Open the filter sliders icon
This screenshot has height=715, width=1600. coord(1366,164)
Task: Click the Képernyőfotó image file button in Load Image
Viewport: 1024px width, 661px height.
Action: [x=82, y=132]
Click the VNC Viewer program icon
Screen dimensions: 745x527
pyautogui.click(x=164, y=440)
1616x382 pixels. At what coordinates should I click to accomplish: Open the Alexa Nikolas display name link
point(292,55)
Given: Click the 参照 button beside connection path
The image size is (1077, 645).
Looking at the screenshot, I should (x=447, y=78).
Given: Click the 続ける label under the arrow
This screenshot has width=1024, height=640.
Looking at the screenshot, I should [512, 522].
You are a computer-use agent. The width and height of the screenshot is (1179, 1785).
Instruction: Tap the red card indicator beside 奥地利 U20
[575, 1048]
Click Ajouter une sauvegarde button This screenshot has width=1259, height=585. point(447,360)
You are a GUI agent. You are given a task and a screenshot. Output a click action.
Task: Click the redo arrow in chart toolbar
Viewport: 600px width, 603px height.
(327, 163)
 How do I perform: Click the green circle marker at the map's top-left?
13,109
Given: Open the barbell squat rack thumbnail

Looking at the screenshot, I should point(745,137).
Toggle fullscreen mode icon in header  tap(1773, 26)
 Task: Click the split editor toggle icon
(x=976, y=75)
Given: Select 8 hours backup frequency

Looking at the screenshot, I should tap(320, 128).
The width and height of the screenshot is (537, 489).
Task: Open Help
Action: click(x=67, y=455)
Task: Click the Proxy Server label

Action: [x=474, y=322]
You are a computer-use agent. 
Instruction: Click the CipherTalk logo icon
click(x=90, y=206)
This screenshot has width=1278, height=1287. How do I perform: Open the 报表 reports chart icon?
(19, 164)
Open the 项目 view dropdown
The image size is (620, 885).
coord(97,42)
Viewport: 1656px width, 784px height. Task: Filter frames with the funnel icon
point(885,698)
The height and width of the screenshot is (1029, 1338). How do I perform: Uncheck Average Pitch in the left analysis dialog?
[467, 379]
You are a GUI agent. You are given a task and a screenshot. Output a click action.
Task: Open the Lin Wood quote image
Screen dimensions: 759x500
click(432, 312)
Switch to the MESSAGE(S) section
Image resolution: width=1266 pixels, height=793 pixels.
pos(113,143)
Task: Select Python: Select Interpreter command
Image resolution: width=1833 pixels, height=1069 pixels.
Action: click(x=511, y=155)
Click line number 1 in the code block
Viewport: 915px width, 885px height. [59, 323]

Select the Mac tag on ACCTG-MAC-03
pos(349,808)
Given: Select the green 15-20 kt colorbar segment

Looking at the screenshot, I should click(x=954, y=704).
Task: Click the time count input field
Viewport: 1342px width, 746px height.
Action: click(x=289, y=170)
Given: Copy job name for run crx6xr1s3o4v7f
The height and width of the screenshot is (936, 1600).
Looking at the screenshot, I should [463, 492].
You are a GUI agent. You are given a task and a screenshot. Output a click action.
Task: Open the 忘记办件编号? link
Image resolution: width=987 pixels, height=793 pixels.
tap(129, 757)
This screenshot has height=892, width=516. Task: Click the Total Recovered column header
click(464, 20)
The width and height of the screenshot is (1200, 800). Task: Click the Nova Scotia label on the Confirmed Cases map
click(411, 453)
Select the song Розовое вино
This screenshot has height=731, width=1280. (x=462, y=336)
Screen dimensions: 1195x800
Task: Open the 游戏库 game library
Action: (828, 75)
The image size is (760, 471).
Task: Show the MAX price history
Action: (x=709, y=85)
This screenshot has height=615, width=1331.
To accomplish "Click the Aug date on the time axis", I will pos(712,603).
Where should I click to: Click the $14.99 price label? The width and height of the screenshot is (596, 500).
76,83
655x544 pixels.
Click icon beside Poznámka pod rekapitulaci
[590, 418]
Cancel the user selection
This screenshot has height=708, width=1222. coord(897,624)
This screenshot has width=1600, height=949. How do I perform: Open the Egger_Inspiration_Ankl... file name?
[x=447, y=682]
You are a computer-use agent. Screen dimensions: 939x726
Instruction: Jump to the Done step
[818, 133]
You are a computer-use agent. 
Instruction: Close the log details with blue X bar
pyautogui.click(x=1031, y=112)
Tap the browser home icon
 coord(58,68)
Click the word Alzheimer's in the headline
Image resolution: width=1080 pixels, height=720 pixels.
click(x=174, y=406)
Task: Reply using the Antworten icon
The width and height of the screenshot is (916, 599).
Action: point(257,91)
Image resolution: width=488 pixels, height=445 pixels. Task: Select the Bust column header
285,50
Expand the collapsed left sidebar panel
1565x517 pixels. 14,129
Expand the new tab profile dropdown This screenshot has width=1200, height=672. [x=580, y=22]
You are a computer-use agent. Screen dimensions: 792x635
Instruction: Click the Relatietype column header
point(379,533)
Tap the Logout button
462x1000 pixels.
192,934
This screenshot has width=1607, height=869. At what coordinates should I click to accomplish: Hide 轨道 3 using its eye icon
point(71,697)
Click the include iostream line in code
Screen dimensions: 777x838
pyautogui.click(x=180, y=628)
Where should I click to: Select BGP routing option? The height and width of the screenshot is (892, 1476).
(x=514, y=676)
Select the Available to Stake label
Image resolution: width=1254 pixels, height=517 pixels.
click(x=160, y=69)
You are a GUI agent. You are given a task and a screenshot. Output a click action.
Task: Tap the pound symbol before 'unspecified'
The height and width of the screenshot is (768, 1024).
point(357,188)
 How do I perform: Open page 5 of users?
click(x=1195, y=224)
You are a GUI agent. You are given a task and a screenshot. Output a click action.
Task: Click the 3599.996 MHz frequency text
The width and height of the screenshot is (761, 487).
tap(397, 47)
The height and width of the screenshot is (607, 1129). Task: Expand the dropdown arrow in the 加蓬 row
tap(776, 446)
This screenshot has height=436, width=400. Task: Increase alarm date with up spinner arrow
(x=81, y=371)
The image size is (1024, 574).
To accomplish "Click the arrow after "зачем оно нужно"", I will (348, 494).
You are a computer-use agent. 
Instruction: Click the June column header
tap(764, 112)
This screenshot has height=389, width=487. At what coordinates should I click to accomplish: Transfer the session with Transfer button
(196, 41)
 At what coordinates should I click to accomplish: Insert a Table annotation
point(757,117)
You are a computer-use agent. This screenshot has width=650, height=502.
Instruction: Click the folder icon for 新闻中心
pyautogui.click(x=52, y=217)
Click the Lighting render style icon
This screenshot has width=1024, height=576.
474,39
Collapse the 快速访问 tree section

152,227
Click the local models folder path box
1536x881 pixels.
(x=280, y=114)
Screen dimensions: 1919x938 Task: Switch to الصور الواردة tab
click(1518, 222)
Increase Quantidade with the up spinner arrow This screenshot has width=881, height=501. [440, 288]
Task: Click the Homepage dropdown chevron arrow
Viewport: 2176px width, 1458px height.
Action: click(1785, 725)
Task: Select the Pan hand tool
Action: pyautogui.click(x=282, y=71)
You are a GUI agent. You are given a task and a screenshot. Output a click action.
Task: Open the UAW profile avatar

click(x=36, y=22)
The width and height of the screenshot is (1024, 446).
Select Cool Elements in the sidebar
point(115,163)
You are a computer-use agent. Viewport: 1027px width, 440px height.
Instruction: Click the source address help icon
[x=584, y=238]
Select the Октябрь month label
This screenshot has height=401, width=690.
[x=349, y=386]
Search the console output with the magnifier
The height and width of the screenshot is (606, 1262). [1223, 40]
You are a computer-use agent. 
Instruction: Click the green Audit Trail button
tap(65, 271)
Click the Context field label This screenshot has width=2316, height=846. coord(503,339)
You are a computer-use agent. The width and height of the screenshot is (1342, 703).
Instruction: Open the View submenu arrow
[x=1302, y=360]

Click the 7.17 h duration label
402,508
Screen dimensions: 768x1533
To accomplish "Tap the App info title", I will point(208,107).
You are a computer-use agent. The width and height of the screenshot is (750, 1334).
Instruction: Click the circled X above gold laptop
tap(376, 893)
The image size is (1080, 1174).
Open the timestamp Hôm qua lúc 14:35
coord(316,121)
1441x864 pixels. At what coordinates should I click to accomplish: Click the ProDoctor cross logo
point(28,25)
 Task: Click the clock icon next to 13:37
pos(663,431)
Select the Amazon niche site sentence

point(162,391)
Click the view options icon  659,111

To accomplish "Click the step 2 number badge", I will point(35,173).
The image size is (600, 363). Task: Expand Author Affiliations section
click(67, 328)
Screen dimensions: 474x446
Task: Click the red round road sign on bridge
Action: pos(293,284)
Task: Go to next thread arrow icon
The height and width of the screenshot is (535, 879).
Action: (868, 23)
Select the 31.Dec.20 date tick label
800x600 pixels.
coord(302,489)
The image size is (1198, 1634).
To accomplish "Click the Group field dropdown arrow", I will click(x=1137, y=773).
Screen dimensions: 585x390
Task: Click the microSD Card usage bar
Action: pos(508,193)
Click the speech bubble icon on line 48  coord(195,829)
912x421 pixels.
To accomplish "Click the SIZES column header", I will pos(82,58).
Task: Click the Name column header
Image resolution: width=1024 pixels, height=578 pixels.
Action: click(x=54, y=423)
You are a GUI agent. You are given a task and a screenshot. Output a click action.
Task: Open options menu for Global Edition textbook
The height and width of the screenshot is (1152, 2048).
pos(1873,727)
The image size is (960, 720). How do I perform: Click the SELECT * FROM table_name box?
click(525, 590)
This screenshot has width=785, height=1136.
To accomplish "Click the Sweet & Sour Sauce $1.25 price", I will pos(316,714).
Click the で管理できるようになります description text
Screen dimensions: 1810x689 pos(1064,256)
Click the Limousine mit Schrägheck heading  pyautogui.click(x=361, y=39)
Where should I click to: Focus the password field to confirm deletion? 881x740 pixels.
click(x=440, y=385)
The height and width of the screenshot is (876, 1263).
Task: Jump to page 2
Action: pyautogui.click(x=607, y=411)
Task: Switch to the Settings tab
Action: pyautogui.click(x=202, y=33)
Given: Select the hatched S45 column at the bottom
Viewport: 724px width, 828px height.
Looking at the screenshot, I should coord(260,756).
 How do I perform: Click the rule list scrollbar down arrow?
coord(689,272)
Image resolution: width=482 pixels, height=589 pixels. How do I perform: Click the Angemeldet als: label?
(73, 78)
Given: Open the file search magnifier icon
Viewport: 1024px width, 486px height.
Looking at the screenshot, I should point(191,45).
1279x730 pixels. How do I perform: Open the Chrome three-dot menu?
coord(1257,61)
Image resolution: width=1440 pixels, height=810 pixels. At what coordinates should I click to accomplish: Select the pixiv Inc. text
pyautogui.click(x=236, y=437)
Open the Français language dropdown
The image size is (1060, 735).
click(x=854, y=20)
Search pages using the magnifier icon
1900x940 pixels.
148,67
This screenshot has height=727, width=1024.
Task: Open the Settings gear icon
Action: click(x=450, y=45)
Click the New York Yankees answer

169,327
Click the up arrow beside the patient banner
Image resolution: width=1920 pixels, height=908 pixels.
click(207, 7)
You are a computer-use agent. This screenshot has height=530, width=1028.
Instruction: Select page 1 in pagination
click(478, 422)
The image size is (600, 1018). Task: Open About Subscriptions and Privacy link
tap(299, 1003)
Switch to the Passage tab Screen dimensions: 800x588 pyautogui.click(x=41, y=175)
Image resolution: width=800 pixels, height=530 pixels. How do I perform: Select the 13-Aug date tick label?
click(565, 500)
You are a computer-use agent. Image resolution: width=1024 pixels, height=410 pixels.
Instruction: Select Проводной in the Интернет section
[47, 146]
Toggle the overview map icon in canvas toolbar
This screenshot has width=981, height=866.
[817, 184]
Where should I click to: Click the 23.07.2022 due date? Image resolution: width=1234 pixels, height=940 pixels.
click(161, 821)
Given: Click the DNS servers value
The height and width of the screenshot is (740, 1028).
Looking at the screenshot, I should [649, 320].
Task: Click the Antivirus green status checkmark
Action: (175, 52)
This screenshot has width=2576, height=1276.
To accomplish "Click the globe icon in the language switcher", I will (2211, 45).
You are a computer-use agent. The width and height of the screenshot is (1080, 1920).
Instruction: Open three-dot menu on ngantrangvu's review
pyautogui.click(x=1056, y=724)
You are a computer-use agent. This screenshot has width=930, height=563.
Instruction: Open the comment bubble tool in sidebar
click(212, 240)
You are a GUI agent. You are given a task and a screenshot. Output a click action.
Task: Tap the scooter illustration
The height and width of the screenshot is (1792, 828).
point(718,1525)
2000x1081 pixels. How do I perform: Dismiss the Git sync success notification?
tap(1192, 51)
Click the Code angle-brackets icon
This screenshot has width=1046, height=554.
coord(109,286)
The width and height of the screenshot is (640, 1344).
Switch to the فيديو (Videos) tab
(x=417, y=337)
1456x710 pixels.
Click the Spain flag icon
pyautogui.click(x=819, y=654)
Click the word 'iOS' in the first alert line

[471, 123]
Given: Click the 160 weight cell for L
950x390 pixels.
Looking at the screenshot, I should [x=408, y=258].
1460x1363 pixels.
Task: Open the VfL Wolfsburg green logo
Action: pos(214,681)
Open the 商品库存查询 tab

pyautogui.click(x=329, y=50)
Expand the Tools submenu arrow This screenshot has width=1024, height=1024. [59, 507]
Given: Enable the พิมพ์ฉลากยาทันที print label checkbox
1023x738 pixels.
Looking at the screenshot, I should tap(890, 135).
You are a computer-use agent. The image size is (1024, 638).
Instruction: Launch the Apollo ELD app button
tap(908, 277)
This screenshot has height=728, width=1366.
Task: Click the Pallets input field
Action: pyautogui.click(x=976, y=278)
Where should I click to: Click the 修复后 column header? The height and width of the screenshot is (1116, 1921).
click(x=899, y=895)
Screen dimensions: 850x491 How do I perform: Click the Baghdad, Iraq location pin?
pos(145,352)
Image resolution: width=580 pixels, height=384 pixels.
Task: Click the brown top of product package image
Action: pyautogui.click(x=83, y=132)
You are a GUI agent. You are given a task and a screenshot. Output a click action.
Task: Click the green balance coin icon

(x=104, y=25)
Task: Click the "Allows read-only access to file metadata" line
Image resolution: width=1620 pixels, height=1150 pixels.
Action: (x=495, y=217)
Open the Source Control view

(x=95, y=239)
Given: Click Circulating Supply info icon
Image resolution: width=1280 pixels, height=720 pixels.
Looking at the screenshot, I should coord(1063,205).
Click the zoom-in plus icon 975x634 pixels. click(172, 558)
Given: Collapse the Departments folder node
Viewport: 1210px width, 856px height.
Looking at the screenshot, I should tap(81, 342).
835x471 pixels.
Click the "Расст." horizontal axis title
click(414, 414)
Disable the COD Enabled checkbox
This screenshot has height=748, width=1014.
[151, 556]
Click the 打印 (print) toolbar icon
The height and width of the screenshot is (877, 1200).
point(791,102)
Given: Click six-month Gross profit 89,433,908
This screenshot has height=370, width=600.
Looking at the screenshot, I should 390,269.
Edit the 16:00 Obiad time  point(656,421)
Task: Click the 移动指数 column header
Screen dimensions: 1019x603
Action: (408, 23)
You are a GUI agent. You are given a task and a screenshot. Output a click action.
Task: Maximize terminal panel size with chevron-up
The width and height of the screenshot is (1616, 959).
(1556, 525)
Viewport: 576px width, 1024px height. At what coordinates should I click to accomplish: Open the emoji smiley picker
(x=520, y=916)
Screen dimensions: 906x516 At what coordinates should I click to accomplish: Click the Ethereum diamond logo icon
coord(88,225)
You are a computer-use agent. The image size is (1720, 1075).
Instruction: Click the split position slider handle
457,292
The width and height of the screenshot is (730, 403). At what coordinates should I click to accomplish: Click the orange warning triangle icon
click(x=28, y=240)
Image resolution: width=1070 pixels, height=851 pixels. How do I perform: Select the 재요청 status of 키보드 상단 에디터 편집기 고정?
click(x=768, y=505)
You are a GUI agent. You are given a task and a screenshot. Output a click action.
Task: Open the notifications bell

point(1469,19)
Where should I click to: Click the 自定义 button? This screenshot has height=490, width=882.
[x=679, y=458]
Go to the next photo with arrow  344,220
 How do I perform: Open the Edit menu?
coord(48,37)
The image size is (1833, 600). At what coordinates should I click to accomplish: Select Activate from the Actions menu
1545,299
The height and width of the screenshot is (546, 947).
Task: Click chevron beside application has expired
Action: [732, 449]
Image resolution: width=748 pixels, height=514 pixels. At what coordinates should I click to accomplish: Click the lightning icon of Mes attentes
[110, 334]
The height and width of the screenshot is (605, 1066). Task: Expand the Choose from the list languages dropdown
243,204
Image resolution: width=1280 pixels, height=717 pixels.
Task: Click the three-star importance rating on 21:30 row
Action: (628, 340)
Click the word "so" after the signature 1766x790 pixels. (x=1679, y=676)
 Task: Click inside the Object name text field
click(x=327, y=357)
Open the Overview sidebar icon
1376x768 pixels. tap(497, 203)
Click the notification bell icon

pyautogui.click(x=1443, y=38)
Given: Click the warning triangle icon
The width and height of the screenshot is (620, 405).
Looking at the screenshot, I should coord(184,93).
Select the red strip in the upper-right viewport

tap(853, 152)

TASK GOAL:
Repeat the material exactly. Begin with its first line and end with the line that has "Click Ajouter une".

YOUR RESPONSE:
Open the filter sliders icon
This screenshot has height=715, width=1600. coord(1366,164)
Task: Click the Képernyőfotó image file button in Load Image
Viewport: 1024px width, 661px height.
Action: [x=82, y=132]
Click the VNC Viewer program icon
Screen dimensions: 745x527
pyautogui.click(x=164, y=440)
1616x382 pixels. At what coordinates should I click to accomplish: Open the Alexa Nikolas display name link
point(292,55)
Given: Click the 参照 button beside connection path
The image size is (1077, 645).
Looking at the screenshot, I should (x=447, y=78).
Given: Click the 続ける label under the arrow
This screenshot has width=1024, height=640.
Looking at the screenshot, I should [512, 522].
You are a computer-use agent. The width and height of the screenshot is (1179, 1785).
Instruction: Tap the red card indicator beside 奥地利 U20
[575, 1048]
Click Ajouter une sauvegarde button This screenshot has width=1259, height=585. point(447,360)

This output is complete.